- Former name: Dudley Group of Hospitals NHS Trust
- Type: NHS foundation trust
- Established: 1 October 2008
- Region served: Dudley Sandwell
- Hospitals: Russells Hall Hospital Guest Hospital
- Chair: Sir David Nicholson
- Chief executive: Diane Wake
- Website: dudleygroup.nhs.uk

= Dudley Group NHS Foundation Trust =

The Dudley Group NHS Foundation Trust runs Russells Hall Hospital and Guest Hospital in Dudley and Corbett Hospital Outpatient Centre, in Stourbridge, West Midlands, England. It also provides community health services to the borough.

==History==
The Dudley Group of Hospitals NHS Trust was established in 1994, taking responsibility for services previously provided by Dudley Health Authority. The Trust achieved foundation trust status in October 2008.

The Trust acquired the Adult Services division of Dudley Primary Care Trust in April 2011, gaining approval to change its name to The Dudley Group NHS Foundation Trust.

It agreed in July 2015 to join the Black Country Alliance with Sandwell and West Birmingham Hospitals NHS Trust and Walsall Healthcare NHS Trust. The trusts plan to create a jointly owned Company Limited by Guarantee which will enable them to jointly bid for contracts. There will also be some consolidation of administrative functions like payroll, information technology and estates.

==Performance==
The trust which employs 4,500 staff in 2014, was planning to reduce its staff by about 400 between 2014 and 2016 in order to deal with its £6.7 million deficit.

It was named by the Health Service Journal as one of the top hundred NHS trusts to work for in 2015. At that time it had 4,177 full-time equivalent staff and a sickness absence rate of 3.8%. 72% of staff recommend it as a place for treatment and 67% recommended it as a place to work.

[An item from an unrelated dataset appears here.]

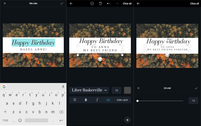Click the text color swatch beside font size
The height and width of the screenshot is (126, 201).
[127, 90]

The trust was given four enforcement notices in 2018 by the Care Quality Commission because of continued concerns regarding patient safety at the "inadequate" A&E department at Russells Hall Hospital.

==Controversy==
In July 2013 two former governors of the trust, Bill Etheridge and Major Robbins, called for managers at the borough's hospitals to be sacked in the wake of the Keogh Review which criticised staffing levels at Russells Hall Hospital and the trust's complaints process. They claimed they quit in frustration after being repeatedly told they were unable to raise issues relating to operational matters.

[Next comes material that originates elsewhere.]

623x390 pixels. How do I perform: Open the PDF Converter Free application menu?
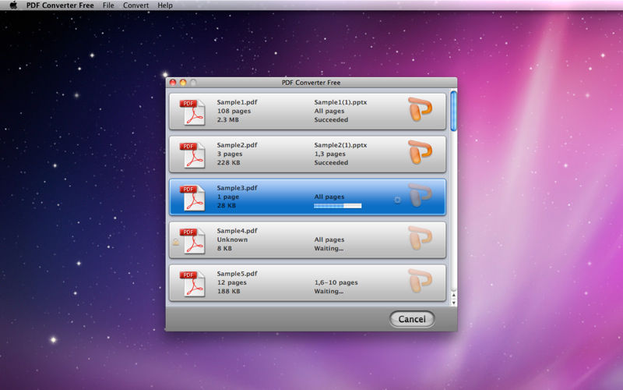pos(60,5)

In January 2014 allegations by John Marchant, the former head of security, were reported that staff had routinely forced vulnerable patients to stay in their rooms – or even confined them to their beds – despite them posing no danger to anyone. The Care Quality Commission was to investigate. In March 2014 it was reported that David Ore, who managed security staff across the three hospitals, after repeatedly raising concerns had been suspended in November 2012 and sacked five months later after a disciplinary hearing. He claimed children and pensioners were being restrained and locked in hospital cubicles for up to 12 hours without food or drink. He won an appeal but was again ordered out on ‘special leave’ in January – two days after an article about Russells Hall Hospital restraining patients appeared in the media and was given notice of redundancy.

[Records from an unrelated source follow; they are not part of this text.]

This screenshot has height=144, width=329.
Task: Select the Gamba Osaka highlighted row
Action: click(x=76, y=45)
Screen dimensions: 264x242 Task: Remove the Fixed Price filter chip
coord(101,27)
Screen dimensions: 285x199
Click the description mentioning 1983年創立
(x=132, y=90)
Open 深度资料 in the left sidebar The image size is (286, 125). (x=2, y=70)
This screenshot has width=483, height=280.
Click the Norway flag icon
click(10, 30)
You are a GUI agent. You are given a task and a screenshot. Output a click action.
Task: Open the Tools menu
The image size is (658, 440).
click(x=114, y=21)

Facilities in the trust's private finance initiative development are run by Interserve. In May 2015 it was reported that there were tensions between the company and the trust and that the company, which ran the hospital restaurant, was considering banning hospital staff who do not buy food from eating there. In November 2014 the trust had asked the company to launch new menus and invest £500,000 in heated trolleys because patients had complained about the temperature of their food. The company demanded access to the trust's wifi service to process meal orders and refused to implement new menus without it. The trust wanted to charge the company for access, and the trust board was told the company's response was not positive.